== vs =

News system news at ism780c.UUCP
Wed Feb 3 07:12:16 AEST 1988


In article <1202 at eneevax.UUCP> noise at eneevax.umd.edu.UUCP (Johnson Noise) writes:
>	No.  I don't understand what the big problem is about = and ==.
>I made that mistake once and only once (it took 15 mins. to find it, but
>I never did it again) when I was still learning the language.  If I can
>remember what to use when, I should think most people can.
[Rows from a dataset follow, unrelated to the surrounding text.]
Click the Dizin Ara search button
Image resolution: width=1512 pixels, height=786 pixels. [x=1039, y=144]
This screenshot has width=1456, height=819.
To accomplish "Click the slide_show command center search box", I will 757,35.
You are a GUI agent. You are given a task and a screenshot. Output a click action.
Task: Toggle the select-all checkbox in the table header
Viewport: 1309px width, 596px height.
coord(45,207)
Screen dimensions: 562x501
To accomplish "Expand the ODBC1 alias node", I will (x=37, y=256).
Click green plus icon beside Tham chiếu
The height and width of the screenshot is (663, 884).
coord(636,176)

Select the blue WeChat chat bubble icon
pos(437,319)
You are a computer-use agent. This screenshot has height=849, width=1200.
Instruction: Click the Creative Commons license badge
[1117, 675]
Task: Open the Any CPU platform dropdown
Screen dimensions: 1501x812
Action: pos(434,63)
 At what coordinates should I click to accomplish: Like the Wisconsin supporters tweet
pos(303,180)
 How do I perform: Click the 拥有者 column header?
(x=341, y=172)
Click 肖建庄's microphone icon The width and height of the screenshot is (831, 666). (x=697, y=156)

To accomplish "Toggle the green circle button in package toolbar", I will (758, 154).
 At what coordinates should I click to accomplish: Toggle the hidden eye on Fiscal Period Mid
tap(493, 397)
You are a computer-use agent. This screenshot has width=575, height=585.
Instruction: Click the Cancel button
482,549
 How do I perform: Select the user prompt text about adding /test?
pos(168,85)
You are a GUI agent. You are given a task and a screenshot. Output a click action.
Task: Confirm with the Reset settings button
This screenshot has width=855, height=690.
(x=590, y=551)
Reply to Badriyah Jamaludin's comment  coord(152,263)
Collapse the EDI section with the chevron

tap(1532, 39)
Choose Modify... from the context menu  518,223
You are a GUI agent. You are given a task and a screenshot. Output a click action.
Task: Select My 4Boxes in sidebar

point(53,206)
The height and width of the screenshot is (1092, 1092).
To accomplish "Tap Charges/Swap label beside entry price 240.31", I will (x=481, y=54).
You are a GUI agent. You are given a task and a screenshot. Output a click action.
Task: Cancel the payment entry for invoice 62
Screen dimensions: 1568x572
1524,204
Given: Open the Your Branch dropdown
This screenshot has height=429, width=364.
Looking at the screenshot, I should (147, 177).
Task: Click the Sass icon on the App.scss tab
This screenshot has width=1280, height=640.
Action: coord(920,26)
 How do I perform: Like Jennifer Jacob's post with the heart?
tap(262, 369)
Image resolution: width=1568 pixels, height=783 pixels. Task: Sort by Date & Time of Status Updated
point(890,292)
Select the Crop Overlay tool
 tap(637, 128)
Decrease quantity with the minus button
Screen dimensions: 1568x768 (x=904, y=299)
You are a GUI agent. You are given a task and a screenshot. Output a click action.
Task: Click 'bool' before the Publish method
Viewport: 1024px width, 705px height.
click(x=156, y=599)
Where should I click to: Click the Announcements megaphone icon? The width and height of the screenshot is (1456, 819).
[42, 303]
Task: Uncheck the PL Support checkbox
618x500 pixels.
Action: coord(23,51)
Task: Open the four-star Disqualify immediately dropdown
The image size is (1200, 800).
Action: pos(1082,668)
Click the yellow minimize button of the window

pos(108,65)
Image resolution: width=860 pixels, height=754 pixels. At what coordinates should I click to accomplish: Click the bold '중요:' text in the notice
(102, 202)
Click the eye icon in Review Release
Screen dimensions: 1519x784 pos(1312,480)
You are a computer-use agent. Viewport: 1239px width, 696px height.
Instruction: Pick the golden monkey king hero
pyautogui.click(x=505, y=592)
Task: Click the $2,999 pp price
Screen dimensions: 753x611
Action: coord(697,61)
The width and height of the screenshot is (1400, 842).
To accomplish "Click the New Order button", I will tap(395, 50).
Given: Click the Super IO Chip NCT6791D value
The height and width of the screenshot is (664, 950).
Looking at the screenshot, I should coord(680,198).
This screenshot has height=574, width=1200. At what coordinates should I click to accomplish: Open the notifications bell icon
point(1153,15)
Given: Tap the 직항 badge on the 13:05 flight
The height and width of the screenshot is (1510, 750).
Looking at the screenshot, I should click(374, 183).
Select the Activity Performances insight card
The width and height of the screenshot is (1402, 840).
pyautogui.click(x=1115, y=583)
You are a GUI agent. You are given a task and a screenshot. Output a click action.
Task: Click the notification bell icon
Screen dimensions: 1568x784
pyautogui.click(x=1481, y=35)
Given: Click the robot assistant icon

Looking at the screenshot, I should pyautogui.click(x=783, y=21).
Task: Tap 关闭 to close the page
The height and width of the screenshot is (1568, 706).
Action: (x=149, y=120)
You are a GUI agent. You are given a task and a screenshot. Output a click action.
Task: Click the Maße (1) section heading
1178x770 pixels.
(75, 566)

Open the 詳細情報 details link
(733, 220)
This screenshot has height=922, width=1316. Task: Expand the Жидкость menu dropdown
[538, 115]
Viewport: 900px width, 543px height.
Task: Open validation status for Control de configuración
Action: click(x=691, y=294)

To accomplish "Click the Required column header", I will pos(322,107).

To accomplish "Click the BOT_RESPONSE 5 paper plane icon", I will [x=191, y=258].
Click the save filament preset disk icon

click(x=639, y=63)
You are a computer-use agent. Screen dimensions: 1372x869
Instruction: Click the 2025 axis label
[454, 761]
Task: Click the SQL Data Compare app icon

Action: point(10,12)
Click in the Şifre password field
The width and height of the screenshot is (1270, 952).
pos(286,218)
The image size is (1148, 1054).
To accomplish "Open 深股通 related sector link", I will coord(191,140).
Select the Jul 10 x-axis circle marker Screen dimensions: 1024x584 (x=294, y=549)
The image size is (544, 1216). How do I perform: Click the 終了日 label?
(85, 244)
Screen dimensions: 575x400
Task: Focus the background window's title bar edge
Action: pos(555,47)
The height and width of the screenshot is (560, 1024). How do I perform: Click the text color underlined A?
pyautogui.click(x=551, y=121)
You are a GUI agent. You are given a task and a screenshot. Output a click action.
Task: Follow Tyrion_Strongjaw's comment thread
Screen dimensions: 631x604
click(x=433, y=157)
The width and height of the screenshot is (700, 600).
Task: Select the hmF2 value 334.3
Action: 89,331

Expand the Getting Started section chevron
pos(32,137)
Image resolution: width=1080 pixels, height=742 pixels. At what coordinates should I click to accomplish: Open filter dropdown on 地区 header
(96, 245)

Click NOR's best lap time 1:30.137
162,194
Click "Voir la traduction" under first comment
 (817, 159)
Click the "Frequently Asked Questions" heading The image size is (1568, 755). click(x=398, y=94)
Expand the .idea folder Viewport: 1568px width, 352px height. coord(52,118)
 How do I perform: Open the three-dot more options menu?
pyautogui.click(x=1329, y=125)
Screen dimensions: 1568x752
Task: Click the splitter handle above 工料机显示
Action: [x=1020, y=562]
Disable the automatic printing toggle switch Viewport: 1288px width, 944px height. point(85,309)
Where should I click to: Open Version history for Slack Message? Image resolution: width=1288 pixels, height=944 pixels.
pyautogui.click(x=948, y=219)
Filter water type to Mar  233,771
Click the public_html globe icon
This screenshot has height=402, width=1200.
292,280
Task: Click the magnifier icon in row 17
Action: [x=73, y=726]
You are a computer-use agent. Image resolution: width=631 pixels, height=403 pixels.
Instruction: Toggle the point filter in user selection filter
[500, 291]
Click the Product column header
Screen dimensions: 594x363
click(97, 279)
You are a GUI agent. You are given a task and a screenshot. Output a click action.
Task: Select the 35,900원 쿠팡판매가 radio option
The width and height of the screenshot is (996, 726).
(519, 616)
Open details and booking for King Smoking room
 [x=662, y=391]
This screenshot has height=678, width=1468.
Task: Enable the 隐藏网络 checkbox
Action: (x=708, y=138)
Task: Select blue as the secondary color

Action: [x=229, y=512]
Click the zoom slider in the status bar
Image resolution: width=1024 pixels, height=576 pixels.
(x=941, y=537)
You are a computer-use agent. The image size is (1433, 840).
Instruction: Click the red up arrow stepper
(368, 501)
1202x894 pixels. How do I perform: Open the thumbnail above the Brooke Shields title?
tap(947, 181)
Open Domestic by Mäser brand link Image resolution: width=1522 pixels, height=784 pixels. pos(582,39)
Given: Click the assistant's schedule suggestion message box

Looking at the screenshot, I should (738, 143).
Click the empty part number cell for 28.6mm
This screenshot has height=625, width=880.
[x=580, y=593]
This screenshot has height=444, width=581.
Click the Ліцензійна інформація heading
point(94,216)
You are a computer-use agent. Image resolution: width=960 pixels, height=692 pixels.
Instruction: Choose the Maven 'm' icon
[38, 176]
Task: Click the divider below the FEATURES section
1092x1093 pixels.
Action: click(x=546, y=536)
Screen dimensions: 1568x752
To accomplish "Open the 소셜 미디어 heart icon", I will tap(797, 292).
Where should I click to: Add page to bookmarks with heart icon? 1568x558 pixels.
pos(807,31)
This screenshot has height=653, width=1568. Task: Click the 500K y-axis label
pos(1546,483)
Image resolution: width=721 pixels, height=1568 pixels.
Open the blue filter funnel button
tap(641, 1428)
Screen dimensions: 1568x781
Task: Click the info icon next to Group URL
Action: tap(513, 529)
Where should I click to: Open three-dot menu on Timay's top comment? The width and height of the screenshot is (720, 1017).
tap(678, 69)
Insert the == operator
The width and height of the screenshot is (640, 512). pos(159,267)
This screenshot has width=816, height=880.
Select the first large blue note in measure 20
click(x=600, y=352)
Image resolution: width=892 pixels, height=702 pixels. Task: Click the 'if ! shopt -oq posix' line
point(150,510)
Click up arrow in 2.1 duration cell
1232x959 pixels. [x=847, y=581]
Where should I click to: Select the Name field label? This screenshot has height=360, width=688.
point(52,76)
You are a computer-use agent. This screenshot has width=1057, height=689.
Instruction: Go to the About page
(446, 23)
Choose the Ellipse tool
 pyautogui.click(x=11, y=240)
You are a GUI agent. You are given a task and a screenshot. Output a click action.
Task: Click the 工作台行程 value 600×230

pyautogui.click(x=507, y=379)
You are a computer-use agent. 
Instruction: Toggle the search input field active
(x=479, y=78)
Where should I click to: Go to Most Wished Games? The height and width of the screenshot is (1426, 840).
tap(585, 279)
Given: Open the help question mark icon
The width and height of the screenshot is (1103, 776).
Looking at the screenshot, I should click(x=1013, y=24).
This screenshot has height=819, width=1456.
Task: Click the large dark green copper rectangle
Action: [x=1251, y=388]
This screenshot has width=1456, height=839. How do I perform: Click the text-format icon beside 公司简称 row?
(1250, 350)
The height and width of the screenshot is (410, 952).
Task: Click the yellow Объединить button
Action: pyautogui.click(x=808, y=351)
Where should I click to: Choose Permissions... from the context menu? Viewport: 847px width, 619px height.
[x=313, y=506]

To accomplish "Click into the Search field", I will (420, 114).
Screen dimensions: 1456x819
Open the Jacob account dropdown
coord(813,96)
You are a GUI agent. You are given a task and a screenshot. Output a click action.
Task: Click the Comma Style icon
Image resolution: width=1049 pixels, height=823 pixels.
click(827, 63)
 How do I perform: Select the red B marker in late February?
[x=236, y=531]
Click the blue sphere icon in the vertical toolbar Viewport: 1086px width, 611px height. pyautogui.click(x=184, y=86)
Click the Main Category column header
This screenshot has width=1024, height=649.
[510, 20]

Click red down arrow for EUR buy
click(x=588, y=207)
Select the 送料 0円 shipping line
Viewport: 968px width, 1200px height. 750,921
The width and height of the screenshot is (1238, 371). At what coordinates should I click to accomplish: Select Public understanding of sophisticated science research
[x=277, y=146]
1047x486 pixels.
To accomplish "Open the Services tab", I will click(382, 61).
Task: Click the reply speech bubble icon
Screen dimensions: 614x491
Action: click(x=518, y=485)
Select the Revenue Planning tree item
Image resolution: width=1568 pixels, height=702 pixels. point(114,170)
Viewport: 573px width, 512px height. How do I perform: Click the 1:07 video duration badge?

I decided to find out about the = and == problem by looking at an actual
program written in C.  I counted the number of assignment and equality
operations that appeared in the source text of an experimental compiler that
I have working on.  Below are the statistics:

    1455 assigns
     422 equality compares
  197498 total source characters.

Now, if assign required two characters and compare required one, the compiler
would have 1033 more characters in its source representation.  I am a very
slow typist (80 chars/min).  Even so, having a two character symbol for
assignment operator would have added only about 13 minutes to the total
development effort for the compiler.

On the other hand, I once received a bug report that was eventually traced to
a single = appearing in in a comparison.  The program in error was a C
compiler!  This error caused the compiler to generate a bad code sequence for
certain obscure cases (one of the cases appeared in the FORTRAN compiler that
was written in C).  I leave it to you to guess the cost finding the bug,
correcting the C compiler, recompiling every program in the system that had
been developed with the compiler, and distributing a corrected system.

My conclusion: if = had been chosen for the equality operator and any two
character symbol (e.g. ::) had been chosen for the assignment operator, the
cost of developing a program in C would be less even though the character
count in a program might be 0.5% greater.